A ‘measurement’ sounds like an intentional act, but it could also be caused by some unwanted interaction with the surrounding environment that forces the superposition to collapse; such as a change in temperature of the apparatus or electrical noise within a control system. For a particle in a superposition, if there are more chances for it to interact with its environment then the probability for it to collapse into a single state will also increase[footnote 20]. In every second of every day we are measured by our interactions with the rest of the universe, such as touching an object, feeling the warmth of the sun, or listening to music.

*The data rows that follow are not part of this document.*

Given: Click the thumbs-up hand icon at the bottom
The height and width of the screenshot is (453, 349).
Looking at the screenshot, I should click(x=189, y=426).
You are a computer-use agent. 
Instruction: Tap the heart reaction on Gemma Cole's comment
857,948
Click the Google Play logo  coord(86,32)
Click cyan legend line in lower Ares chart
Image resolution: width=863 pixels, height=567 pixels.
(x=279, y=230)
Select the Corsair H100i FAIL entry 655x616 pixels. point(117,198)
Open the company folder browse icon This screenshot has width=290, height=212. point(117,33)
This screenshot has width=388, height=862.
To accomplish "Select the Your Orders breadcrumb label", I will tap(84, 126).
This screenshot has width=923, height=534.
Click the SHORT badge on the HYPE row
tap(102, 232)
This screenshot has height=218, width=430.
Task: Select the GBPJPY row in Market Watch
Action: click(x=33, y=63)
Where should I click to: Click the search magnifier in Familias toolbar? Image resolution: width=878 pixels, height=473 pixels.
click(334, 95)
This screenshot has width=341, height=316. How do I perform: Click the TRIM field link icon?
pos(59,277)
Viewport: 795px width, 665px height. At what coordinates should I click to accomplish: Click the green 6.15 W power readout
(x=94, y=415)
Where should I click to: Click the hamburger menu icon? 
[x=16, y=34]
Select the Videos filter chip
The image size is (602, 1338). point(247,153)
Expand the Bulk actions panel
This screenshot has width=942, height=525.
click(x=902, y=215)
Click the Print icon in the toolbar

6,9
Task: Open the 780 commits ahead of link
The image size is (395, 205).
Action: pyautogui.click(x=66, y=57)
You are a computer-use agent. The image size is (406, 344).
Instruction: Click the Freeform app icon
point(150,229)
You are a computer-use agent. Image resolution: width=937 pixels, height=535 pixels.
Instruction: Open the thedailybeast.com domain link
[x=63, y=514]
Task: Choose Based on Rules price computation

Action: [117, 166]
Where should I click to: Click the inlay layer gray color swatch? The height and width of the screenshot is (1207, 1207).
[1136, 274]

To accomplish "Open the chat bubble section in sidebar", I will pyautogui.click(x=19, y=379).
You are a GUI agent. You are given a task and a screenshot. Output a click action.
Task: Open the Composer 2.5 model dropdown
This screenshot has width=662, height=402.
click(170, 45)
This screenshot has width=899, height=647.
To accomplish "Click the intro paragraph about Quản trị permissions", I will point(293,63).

Coherence is a description of how predictable the state of a wave is at a later time or position. The loss of superposition causes abrupt changes in the wave-like nature of the particle and leads to decoherence. This is an unwanted effect in quantum technology and is the main hurdle to overcome in quantum computing where decoherence must be severely minimised.
Back-action
This goes somewhat deeper into the effect the measurement itself has on the quantum state of the system. Does the detector affect the quantum state if the process of the measurement itself involves quantum effects? When I shine light onto an atom to find its position, the light will place a small force on the atom, thus slightly changing its position. This is the back action of the measurement.
This means that it is nearly impossible to remove the effect of the observer [footnote 21] out of the processes you are measuring and this puts a limitation on the amount of information we can usefully obtain. Whilst it may seem an unwanted side effect, we can sometimes use this perturbation to adjust the evolution of the wavefunction in an engineered manner as we will find out in non-demolition measurement later.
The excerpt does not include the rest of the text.